Agustín no contestó nada.
—Tú te marchaste —continuó la joven—; tú no viste cómo aquel hombre, el más cruel, el más malvado y cobarde de todos los que vinieron, le arrojó al suelo, ciego de cólera y le pisoteó. Así patearán su alma los demonios en el infierno, ¿no es verdad?
—Sí —contestó lacónicamente el mozo.
—Esta tarde, después que todo aquello pasó, Guedita y yo curábamos las contusiones de mi padre. Él estaba tendido sobre su cama, y loco de desesperación, se retorcía mordiéndose los puños y lamentándose de no haber tenido más fuerza que el otro. Nosotras procurábamos consolarle; pero él nos decía que calláramos. Después me echó en cara ¡tal era su rabia!, que hubiese yo arrojado a la calle el dinero de la harina; enfadose mucho conmigo, y me dijo que pues no se pudo sacar otra cosa, los tres mil reales y pico no debían despreciarse; y que yo era una loca despilfarradora, que lo estaba arruinando. De ningún modo podíamos calmarle. Cerca ya del anochecer sentimos otra vez ruido en la calle. Creímos que volvían los mismos y el mismo del mediodía. Mi padre quiso arrojarse del lecho lleno de furia. Yo tuve al principio mucho miedo; después me reanimé, considerando que era necesario mostrar valor. Pensando en ti, dije: «Si él estuviera en casa, nadie nos insultaría». Como el rumor de la calle aumentara, lleneme de valor, cerré bien todas las puertas, y rogando a mi padre que continuase quieto en su cama, resolví esperar. Mientras Guedita rezaba de rodillas a todos los santos del cielo, yo registré la casa buscando un arma, y al fin pude hallar un cuchillo. La vista de esta arma siempre me ha causado horror; pero hoy la empuñé con decisión. ¡Oh!, estaba fuera de mí, y aún ahora mismo me causa espanto el pensar en aquello. Frecuentemente me desmayo al mirar un herido; me asusto y tiemblo sólo de ver una gota de sangre; casi lloro si castigan a un perro delante de mí, y jamás he tenido fuerzas para matar una mosca; pero esta tarde, Agustín, esta tarde cuando sentí ruido en la calle, cuando creí oír de nuevo los golpes en la puerta, cuando esperaba por momentos ver delante de mí a aquellos hombres… Te juro que si llega a salir verdad lo que temí, si cuando yo estaba en el cuarto de mi padre, junto a su lecho, llega a entrar el mismo hombre que le maltrató algunas horas antes, te juro que allí mismo… sin vacilar… cierro los ojos y le parto el corazón.

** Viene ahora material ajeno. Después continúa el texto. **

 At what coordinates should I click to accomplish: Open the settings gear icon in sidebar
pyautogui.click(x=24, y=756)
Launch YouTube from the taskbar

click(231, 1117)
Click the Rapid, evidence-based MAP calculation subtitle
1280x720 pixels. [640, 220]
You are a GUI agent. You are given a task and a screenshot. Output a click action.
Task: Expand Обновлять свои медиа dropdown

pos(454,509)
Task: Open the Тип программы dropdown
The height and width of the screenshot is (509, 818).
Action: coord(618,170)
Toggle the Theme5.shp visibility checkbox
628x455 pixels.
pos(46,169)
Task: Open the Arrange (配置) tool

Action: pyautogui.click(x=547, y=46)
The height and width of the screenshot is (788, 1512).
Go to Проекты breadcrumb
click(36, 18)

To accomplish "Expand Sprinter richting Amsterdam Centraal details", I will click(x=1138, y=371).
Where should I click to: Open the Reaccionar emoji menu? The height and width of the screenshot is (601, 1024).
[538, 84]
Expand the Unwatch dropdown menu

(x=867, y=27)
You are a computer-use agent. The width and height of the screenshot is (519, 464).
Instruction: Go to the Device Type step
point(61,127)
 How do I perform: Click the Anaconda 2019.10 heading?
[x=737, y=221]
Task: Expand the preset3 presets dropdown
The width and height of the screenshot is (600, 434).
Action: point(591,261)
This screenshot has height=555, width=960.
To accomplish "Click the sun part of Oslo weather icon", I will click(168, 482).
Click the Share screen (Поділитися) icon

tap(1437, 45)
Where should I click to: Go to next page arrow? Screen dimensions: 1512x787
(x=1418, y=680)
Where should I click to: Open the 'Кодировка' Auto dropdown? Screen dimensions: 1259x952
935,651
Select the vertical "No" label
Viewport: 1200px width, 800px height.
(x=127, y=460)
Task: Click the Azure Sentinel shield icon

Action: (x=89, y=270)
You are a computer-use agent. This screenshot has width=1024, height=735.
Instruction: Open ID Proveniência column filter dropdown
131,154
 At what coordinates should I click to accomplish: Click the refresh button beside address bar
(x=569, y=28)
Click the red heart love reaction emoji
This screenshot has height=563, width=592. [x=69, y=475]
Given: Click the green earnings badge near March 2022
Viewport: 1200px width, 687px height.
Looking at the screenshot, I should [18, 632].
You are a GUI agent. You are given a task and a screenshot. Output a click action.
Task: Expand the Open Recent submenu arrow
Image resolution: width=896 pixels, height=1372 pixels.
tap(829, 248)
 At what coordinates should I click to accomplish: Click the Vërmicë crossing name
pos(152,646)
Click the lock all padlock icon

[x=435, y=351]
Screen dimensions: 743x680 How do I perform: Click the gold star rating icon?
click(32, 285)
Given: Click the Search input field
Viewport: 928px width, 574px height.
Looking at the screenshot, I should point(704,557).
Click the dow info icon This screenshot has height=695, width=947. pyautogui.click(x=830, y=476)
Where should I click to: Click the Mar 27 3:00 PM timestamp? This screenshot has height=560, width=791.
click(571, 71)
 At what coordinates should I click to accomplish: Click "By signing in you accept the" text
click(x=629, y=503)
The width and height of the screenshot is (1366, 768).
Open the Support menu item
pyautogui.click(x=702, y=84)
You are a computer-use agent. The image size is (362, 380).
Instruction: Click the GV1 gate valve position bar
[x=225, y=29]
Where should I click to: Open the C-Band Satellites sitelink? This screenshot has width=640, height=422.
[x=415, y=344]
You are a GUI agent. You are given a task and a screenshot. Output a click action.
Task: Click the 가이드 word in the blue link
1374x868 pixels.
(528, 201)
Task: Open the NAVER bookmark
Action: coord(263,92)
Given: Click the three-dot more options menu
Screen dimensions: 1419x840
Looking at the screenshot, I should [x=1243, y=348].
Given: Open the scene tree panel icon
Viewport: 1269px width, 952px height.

—¡Calla, por Dios! —dijo Montoria con horror—. Me causas miedo, María, y al oírte me parece que tus propias manos, estas divinas manos clavan en mi pecho la hoja fría. No maltratarán otra vez a tu padre. Ya ves cómo lo de esta noche fue puro miedo. No, no hubieras sido capaz de lo que dices; tú eres una mujer, y una mujer débil, sensible, tímida, incapaz de matar a un hombre, como no le mates de amor. El cuchillo se te hubiera caído de las manos y no habrías manchado tu pureza con la sangre de un semejante. Esos horrores se quedan para nosotros los hombres, que nacemos destinados a la lucha, y que a veces nos vemos en el triste caso de gozar arrancando hombres a la vida. María, no hables más de ese asunto, no recuerdes a los que te ofendieron; olvídalos, perdónalos, y sobre todo no mates a nadie, ni aun con el pensamiento.